Date: 11/15/2003 at 19:03:39
From: Doctor Jeremiah
Subject: Re: Volume of a horizontal tank with elliptic heads

Hi Francois,

Half the ellipsoid is on one end and half is on the other.  Together
they make a whole ellipsoid.  So the problem boils down to a partially
filled cylinder and a partially filled ellipsoid.

The ellipsoid has radii in three different directions: in the vertical
direction the radius is z = R and in the horizontal direction along
the tank the radius is x = a and in the other horizontal direction the
radius is y = R.  So we can use the formula for a partially filled
sphere (a spherical cap) and modify the result by a factor of a/R to
compensate for the one shorter/longer radii.

A spherical cap has a volume of:

   SphericalCapVolume = (Pi/3)(3hR - h^2)h
   where h is the depth of fluid

But when we modify it to he an ellipsoid we get:

   EllipsoidalCapVolume = (a/R)SphericalCapVolume
   where h is the depth of fluid
   and a is the thickness of the ellipsoidal ends

Which comes out to:

   Volume = (a/R)(Pi/3)(3hR - h^2)h
   where h is the depth of fluid
   and a is the thickness of the ellipsoidal ends

Here is an answer from the archives that talks about this:

  Variable Volumes in an Oblate Spheroid
    http://mathforum.org/library/drmath/view/61901.html 

Now, if you search the Dr. Math archives for the words horizontal tank
you will find that the volume of a partially filled horizontal
cylinder is:

   Volume = L(R^2*acos((R-h)/R) - (R-h)*sqrt(2Rh-h^2))
   where h is the depth of fluid

So all we need to do to get the volume of the entire tank at any level
is add the volume of the partially filled cylindrical part and the
partially filled ellipsoidal part that adds on the ends.

   Volume = L(R^2*acos((R-h)/R) - (R-h)*sqrt(2Rh-h^2))

Source material >>
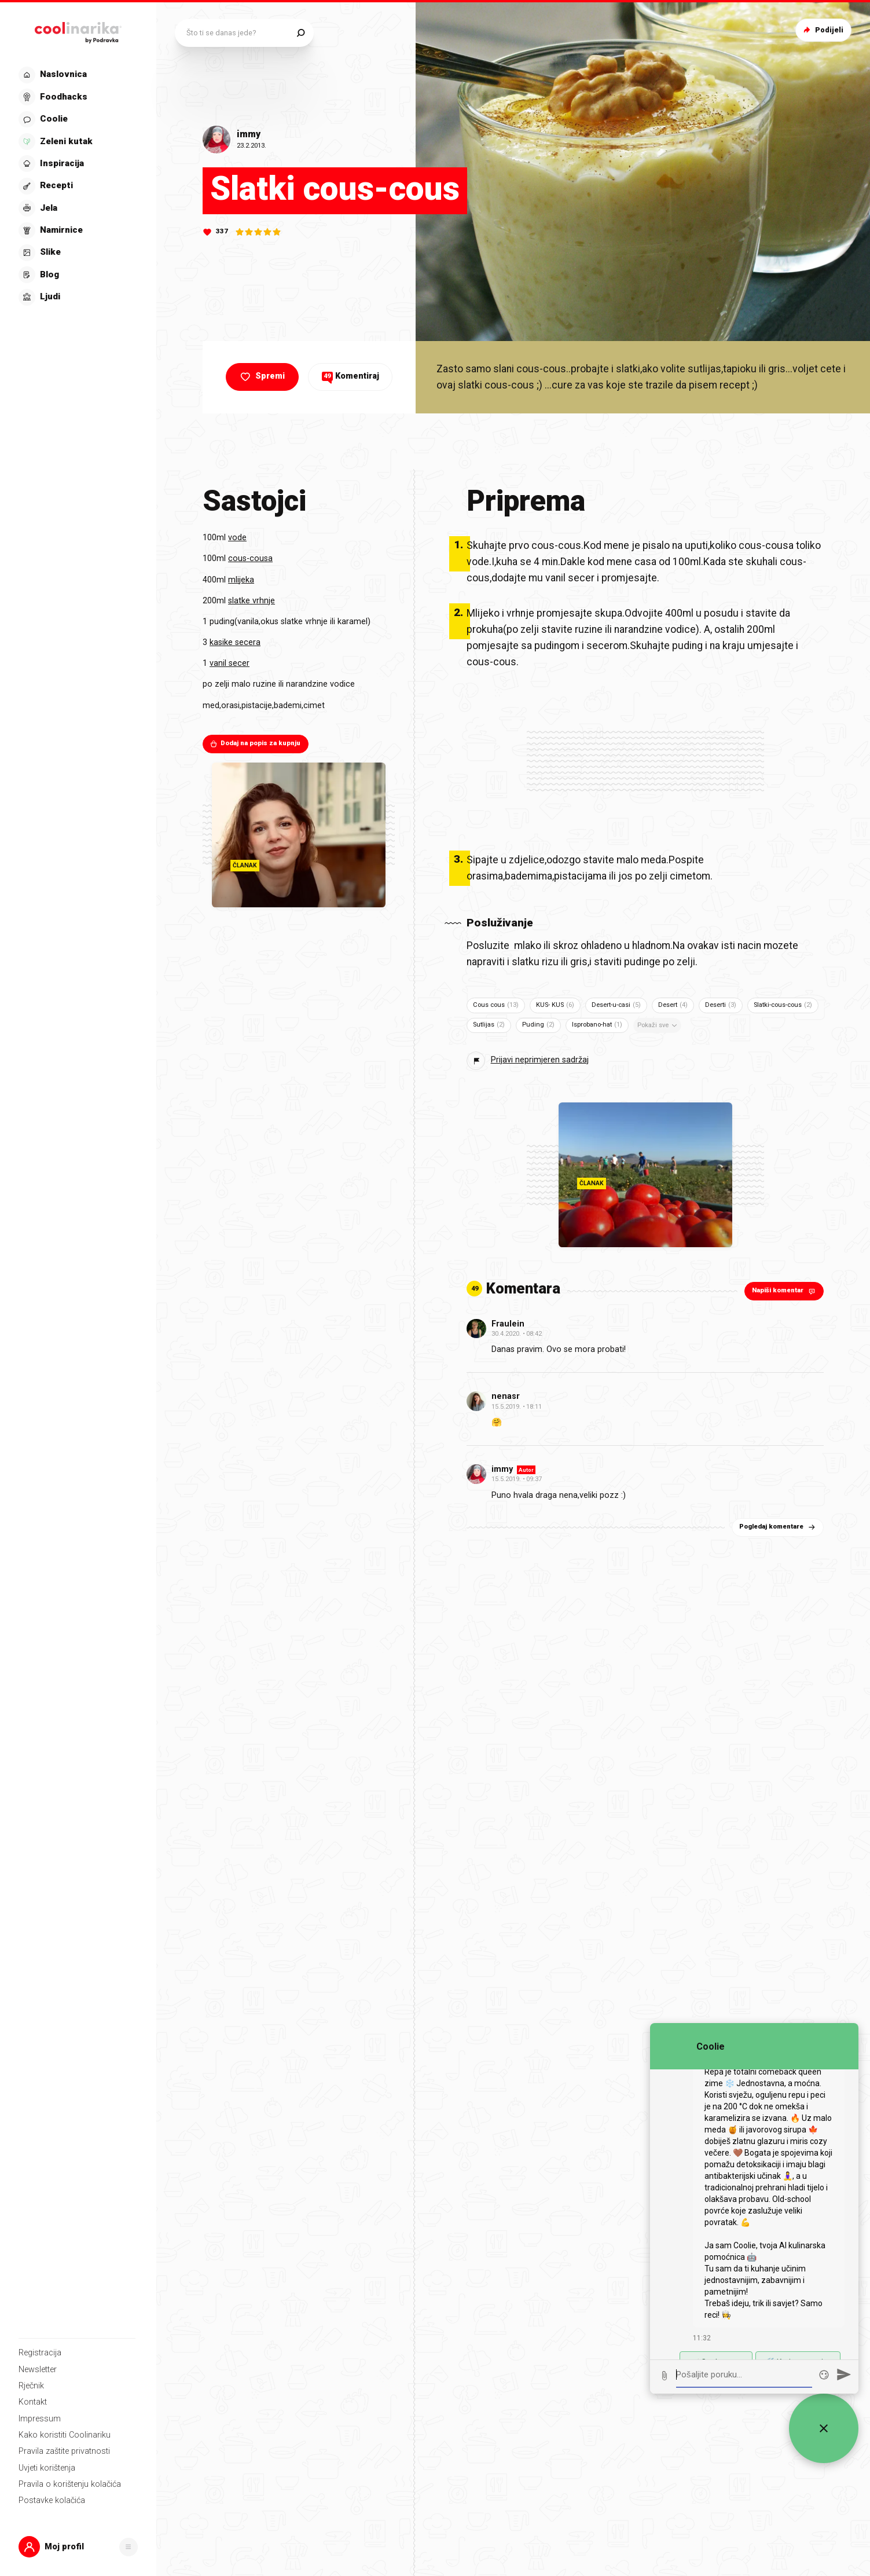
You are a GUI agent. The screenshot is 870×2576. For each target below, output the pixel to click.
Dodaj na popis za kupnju (255, 743)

Task requirements >>
A – In the tank-volume answer, what are the three radii of the ellipsoid, and in which direction does each run?
B – Could you rewrite the tank-volume answer from "Now, if you" to "on the ends.", renaming "tank" to "vessel" throughout?
C – In the tank-volume answer, what factor modifies the spherical cap result to allow for the one shorter or longer radius?
The data plays no part in this work.

Responses per task >>
A –
- z = R, in the vertical direction
- x = a, in the horizontal direction along the tank
- y = R, in the other horizontal direction

B –
Now, if you search the Dr. Math archives for the words horizontal vessel
you will find that the volume of a partially filled horizontal
cylinder is:

   Volume = L(R^2*acos((R-h)/R) - (R-h)*sqrt(2Rh-h^2))
   where h is the depth of fluid

So all we need to do to get the volume of the entire vessel at any level
is add the volume of the partially filled cylindrical part and the
partially filled ellipsoidal part that adds on the ends.

C – A factor of a/R.